*OBIETTIVO DELL'ESERCIZIO:*
Ricopia senza modifiche le righe dei dati, dalla riga che contiene "Select the 邀请好友" giù fino a quella che contiene "[x=300, y=1178]", entrambe incluse.

*DATI DELL'ESERCIZIO:*
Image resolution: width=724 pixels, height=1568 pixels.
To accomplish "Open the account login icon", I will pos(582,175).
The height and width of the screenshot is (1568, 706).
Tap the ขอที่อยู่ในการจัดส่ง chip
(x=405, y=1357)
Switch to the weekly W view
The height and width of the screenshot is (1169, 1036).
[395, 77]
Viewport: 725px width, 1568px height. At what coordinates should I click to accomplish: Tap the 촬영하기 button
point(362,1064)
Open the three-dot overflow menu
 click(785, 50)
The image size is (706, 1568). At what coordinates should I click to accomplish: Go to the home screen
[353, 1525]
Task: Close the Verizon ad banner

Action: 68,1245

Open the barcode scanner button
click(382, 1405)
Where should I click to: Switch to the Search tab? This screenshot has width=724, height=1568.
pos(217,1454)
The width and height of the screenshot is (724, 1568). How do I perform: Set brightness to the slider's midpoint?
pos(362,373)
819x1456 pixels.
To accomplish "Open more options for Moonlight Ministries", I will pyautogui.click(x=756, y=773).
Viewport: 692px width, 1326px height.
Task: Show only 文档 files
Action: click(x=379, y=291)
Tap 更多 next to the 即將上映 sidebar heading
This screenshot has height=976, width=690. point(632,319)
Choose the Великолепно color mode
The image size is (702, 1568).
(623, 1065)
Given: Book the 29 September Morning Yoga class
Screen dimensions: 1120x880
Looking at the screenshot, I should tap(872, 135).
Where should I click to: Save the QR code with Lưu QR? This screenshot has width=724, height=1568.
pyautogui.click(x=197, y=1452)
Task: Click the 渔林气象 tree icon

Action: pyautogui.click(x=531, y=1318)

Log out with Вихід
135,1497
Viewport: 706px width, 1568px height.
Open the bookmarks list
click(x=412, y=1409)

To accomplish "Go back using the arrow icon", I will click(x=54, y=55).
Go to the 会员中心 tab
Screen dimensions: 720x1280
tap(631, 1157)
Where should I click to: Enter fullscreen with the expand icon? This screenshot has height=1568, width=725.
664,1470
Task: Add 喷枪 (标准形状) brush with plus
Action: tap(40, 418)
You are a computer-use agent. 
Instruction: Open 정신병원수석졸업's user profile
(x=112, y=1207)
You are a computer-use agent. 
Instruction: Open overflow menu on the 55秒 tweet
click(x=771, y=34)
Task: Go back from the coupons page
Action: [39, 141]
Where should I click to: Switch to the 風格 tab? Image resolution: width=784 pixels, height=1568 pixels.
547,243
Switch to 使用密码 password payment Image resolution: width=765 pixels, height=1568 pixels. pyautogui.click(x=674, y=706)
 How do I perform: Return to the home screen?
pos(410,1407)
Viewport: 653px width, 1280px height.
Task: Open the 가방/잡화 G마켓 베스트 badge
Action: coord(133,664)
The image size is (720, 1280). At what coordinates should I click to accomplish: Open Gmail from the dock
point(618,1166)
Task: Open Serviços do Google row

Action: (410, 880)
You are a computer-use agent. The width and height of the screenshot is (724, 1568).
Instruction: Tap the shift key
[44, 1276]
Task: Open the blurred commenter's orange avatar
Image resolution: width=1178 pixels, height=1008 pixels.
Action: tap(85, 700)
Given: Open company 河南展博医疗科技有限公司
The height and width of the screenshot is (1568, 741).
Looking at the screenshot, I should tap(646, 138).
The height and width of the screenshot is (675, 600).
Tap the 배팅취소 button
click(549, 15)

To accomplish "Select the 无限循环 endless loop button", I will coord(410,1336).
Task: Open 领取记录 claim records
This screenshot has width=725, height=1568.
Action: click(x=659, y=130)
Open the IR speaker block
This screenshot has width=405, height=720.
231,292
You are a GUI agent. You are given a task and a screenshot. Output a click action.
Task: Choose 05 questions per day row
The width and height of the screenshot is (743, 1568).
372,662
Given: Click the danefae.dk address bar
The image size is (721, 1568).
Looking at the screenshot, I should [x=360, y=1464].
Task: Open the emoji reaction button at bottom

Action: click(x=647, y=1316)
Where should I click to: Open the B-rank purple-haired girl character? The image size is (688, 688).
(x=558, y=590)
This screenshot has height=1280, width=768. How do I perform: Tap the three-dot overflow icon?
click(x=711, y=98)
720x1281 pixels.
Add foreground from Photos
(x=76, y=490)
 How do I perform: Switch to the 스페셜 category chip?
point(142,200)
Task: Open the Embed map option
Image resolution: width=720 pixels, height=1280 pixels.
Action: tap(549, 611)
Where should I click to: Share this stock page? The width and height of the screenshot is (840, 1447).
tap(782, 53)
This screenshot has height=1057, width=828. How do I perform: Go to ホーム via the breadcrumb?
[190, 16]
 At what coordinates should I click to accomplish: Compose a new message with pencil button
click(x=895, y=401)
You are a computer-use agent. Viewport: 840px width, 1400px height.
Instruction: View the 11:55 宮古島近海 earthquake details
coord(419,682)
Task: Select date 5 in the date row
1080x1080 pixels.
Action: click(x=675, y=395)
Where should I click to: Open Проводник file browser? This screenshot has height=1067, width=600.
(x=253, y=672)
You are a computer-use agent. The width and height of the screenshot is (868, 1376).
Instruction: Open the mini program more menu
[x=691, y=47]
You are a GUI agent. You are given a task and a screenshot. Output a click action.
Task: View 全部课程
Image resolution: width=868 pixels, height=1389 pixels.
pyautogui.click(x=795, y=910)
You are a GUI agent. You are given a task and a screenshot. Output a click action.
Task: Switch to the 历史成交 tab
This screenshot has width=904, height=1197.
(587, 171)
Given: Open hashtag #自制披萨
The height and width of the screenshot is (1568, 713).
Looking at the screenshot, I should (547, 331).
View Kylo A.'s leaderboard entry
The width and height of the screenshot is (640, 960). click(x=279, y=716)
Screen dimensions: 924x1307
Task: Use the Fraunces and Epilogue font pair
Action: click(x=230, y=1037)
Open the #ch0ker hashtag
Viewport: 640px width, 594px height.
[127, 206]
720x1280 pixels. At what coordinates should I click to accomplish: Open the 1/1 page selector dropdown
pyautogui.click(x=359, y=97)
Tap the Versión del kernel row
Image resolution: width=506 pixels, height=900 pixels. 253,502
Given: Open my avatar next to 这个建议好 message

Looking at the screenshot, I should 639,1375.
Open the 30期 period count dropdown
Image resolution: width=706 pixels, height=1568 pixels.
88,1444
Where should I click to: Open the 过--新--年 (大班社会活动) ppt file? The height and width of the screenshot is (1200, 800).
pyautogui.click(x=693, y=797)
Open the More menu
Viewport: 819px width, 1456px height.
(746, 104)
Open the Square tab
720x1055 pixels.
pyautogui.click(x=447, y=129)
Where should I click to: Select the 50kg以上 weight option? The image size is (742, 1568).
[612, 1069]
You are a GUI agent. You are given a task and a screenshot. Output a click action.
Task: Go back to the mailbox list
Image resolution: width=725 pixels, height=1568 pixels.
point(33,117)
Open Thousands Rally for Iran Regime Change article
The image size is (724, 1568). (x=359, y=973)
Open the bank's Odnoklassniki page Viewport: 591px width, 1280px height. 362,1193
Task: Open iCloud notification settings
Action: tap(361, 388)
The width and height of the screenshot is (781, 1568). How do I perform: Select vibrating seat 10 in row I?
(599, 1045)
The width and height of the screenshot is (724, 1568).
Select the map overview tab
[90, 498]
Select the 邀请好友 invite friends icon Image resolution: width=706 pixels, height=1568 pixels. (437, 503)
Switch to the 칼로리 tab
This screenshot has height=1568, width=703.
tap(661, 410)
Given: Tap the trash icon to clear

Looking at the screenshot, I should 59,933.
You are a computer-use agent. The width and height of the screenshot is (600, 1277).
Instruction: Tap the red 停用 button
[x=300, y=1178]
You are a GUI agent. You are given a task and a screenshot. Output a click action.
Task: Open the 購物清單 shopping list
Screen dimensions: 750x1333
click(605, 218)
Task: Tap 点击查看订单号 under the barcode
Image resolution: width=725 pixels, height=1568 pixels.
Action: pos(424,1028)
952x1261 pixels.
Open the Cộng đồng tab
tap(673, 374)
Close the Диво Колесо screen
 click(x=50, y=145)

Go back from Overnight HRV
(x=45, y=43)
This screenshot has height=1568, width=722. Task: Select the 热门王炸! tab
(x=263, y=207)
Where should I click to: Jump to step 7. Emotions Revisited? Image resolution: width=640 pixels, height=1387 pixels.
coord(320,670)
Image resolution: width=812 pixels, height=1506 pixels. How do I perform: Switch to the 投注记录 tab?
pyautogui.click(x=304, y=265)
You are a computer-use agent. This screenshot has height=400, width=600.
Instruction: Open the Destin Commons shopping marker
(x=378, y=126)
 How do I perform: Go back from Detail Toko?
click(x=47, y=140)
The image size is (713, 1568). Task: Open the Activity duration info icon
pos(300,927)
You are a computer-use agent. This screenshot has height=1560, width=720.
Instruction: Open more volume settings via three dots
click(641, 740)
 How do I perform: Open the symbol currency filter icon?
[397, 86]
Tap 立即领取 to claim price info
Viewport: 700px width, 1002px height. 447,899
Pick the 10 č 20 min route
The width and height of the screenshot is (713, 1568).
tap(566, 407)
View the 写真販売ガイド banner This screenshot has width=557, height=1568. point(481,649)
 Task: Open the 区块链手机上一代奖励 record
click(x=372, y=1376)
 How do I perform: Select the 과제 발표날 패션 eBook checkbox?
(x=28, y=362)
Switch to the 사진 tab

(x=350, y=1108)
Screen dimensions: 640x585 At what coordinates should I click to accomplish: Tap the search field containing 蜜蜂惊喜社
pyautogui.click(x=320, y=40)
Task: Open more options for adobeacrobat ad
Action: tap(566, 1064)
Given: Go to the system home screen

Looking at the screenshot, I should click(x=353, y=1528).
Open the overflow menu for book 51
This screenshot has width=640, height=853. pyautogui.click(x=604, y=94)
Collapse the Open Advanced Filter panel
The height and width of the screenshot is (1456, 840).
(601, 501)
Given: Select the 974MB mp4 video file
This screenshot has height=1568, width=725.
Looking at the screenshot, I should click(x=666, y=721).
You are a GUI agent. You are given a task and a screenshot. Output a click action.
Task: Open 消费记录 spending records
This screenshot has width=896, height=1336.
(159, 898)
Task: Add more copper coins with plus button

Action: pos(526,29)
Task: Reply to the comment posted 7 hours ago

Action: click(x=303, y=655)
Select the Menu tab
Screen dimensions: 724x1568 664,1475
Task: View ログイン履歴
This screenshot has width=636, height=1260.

*RISPOSTA:*
Select the 邀请好友 invite friends icon Image resolution: width=706 pixels, height=1568 pixels. (437, 503)
Switch to the 칼로리 tab
This screenshot has height=1568, width=703.
tap(661, 410)
Given: Tap the trash icon to clear

Looking at the screenshot, I should 59,933.
You are a computer-use agent. The width and height of the screenshot is (600, 1277).
Instruction: Tap the red 停用 button
[x=300, y=1178]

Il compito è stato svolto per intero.